DOZENS of friends gathered in Charlton over the weekend to pay tribute to a ‘big cuddly giant’ who died last month.

Around 50 friends and former colleagues met at the Royal Oak, in Charlton, to remember Sam Knight, of Mercia Avenue, who died on March 19 at the age of 27.

Social media posts paying tribute to Sam highlighted his kindness and gentleness, his ‘heart of gold’ and the laughs he shared in over the years.

The response prompted a group of friends to arrange an event on Saturday to ‘see off our big cuddly giant.’

“If anyone deserves to see from above how loved and appreciated they were, it’s our Sam,” said Ashleigh Fisher, one of Sam’s schoolfriends, who helped arrange Saturday’s event.

“Sam was and forever will be the nicest, most compassionate person I have ever met.
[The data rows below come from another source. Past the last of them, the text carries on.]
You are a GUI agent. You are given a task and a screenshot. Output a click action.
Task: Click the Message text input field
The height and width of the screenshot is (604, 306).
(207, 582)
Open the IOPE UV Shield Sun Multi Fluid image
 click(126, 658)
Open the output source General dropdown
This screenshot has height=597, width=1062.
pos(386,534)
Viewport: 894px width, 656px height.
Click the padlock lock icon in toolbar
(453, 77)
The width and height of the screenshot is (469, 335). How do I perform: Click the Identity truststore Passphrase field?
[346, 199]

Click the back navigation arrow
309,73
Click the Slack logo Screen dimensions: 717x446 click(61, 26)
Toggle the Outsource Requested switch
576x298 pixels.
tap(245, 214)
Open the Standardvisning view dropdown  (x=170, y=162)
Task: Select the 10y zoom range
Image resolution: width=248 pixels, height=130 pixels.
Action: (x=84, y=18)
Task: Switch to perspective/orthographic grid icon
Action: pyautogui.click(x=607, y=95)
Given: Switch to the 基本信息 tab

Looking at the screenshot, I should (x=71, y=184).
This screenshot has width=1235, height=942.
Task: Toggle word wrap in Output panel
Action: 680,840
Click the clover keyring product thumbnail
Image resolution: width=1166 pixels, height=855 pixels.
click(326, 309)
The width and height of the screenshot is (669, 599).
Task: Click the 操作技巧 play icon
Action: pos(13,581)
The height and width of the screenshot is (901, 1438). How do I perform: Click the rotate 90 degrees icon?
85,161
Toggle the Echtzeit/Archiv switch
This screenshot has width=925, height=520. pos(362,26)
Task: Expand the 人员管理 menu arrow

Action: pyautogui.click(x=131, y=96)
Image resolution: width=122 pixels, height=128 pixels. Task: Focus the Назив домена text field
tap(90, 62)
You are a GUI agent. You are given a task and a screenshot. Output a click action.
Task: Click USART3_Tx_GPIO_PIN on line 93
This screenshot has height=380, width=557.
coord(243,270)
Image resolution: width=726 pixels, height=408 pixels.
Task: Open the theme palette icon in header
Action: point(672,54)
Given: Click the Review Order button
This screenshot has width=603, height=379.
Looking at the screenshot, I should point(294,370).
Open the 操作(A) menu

He was the kind of person you only wished the best for in every aspect of life.”

After the event, Ashleigh added: “Even though Sam’s not here anymore he was still bringing people together and making them laugh.”

Sam attended Portway and then Harrow Way schools, before going on to work at Stannah.

Old friends and new colleagues were among those who met at 7pm on Saturday evening to raise a glass in his memory at the Royal Oak. So many turned up that the pub ran out of glasses at one point.

The group then headed to Charlton Lakes, where Sam and his friends spent much of their childhoods, to let off lanterns and balloons on which messages had been written.

Nicola King went to both Harrow Way and Portway with Sam before working with him at Stannah.

She said: “Sam has been in my life since we were small and he’s been someone who shows nothing but love, loyalty and generosity.

“After primary and secondary school I was delighted to walk into Stannah and be greeted by his warm smile and he made the days there so much brighter.”

Miranda Paxton, who was Sam’s date to the Harrow Way prom, also helped organise the meet-up on Saturday.

“He was one of my best mates at school and genuinely is the nicest bloke I have ever had the pleasure of meeting,” she said.

“He has made me laugh over and over, and he was always there for you if you needed him.”

The only time that Sam was feared was on the football pitch – if only for the power of his shooting.

Ashleigh added: “I remember back in the day for Harrow Rangers I took a throw-in and said ‘pass it back to me, Sam’.

“He said ‘Nope’, banged it from just past the halfway line and it went straight in the top corner. We were about 14.

“I said ‘’Fair enough’.”

Sam also left an impression on people in the years he worked at Stannah. Russell Bedford was a colleague of his -the pair met six years ago.

He said: “He was a cleaner at the time. He applied a couple of times to work for Stannah, rather than the cleaning firm, and got turned down, but we all kept pushing him to apply again and thankfully he did and got in the door.

“He really is going to be a big loss to this place.

“Sometimes in life you become extremely privileged and meet a person who is kind, caring, considerate and genuine. An example to us all of how we could be as people.

“A true gentleman, a wonderful person, and a tragic loss.”